**WORK INSTRUCTION:**
Please go over the material below and count each line with the string "icon", giving only the total.

___ LISTED ENTRIES

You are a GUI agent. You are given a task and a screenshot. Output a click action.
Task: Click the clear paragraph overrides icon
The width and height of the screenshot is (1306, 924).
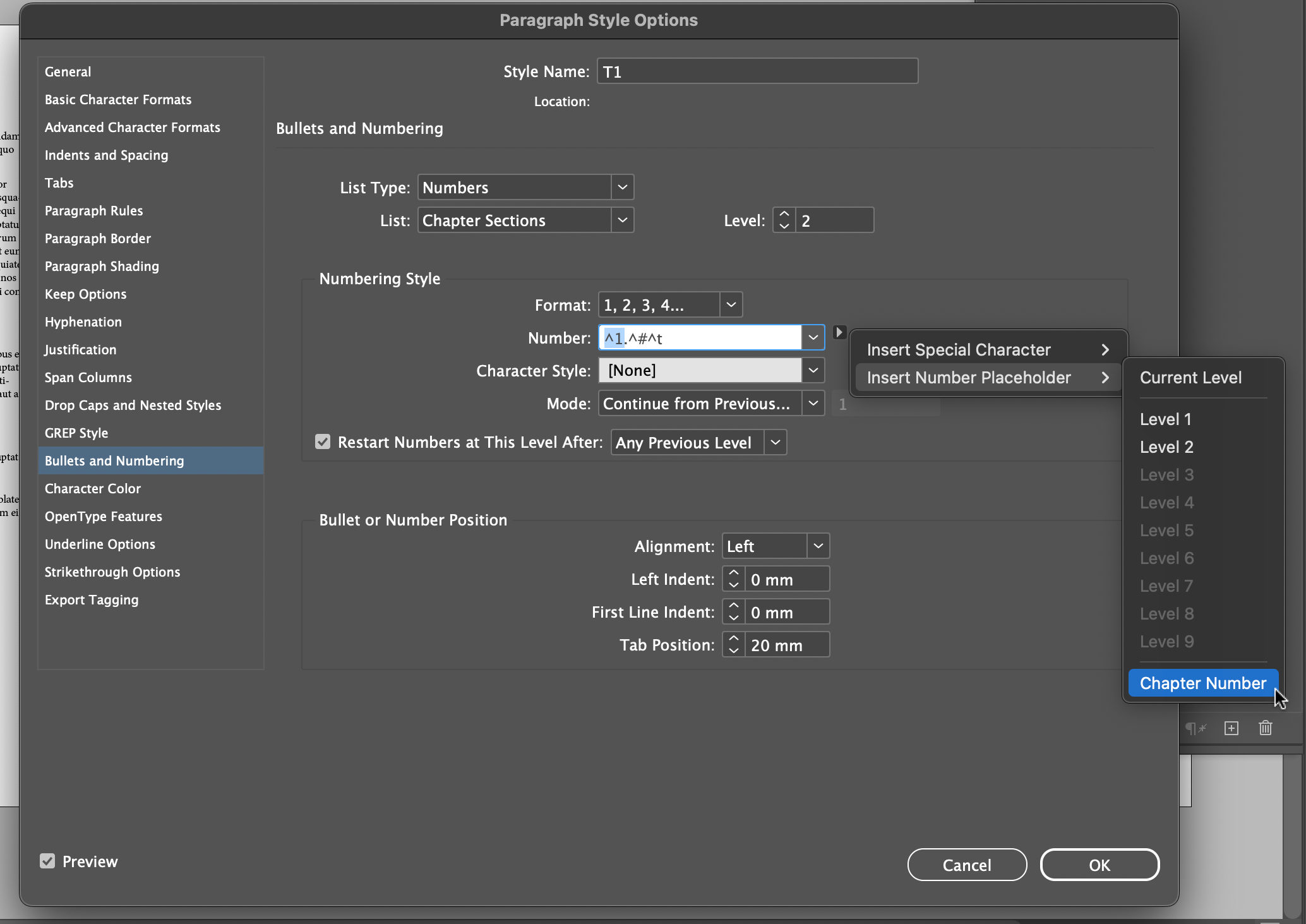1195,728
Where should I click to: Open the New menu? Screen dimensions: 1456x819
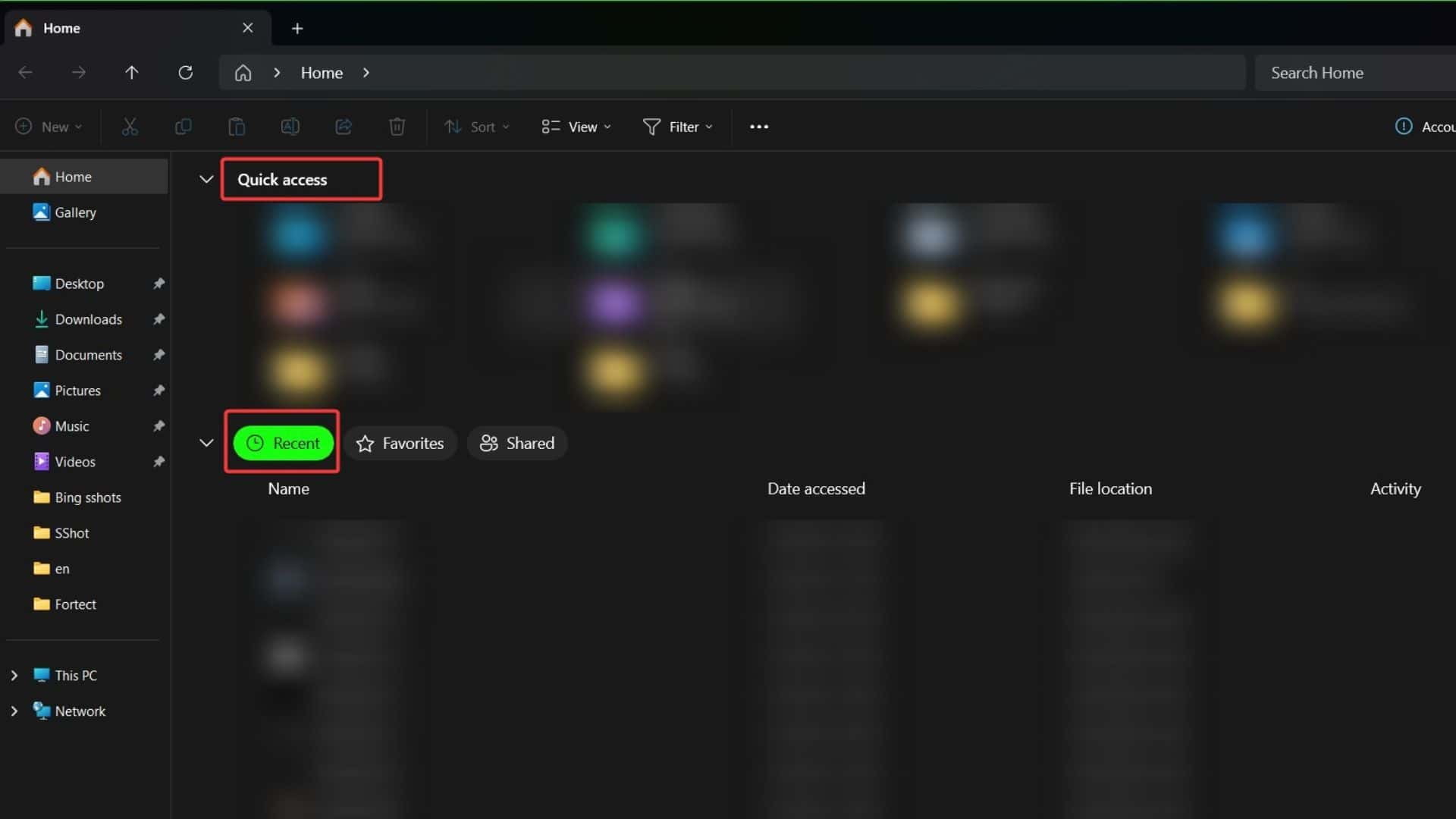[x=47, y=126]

______
___ LISTED ENTRIES

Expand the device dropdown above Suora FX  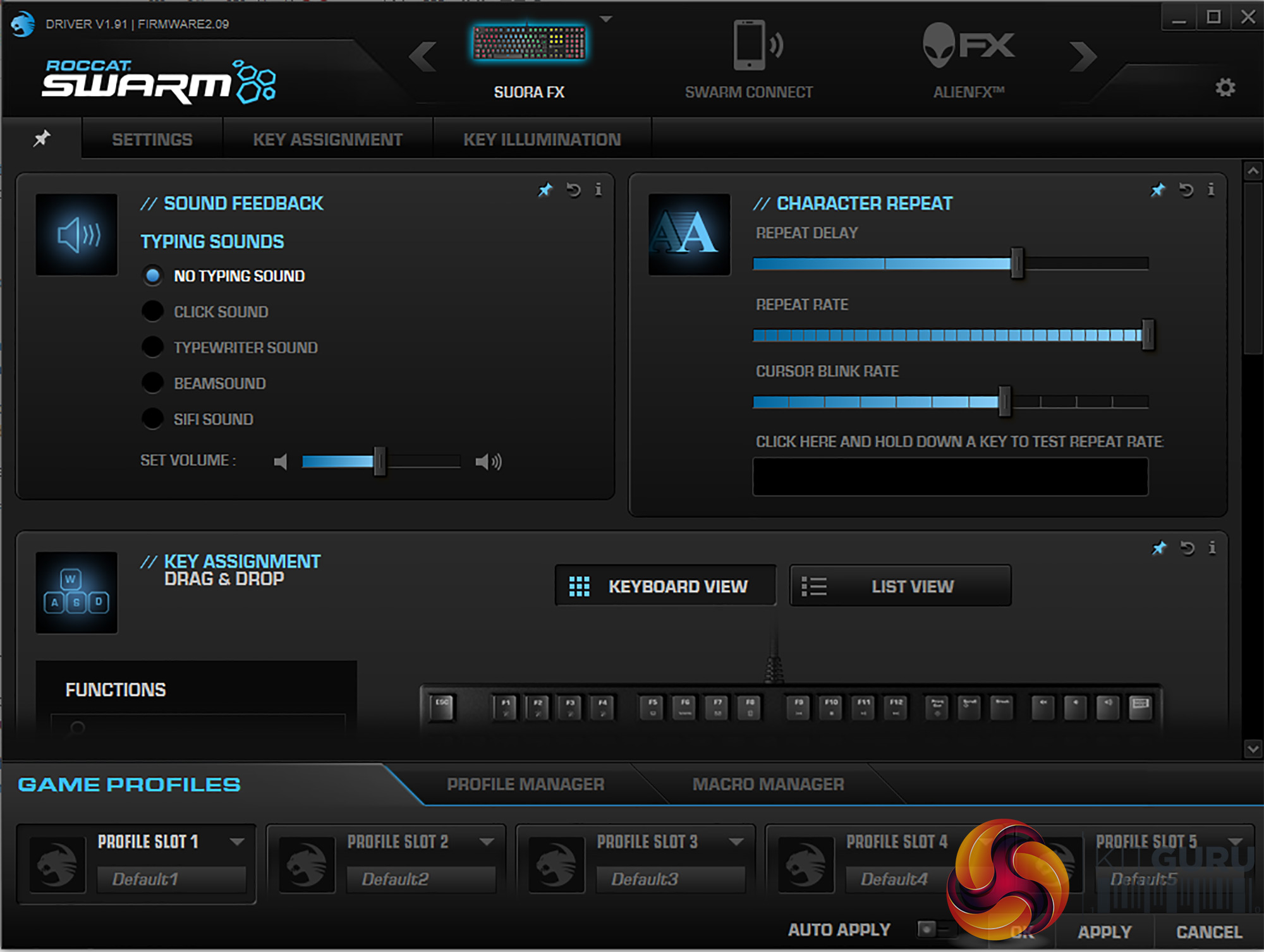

______
___ LISTED ENTRIES

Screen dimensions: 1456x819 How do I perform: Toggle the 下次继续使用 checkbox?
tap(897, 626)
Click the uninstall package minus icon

______

**TASK RESULT:**
2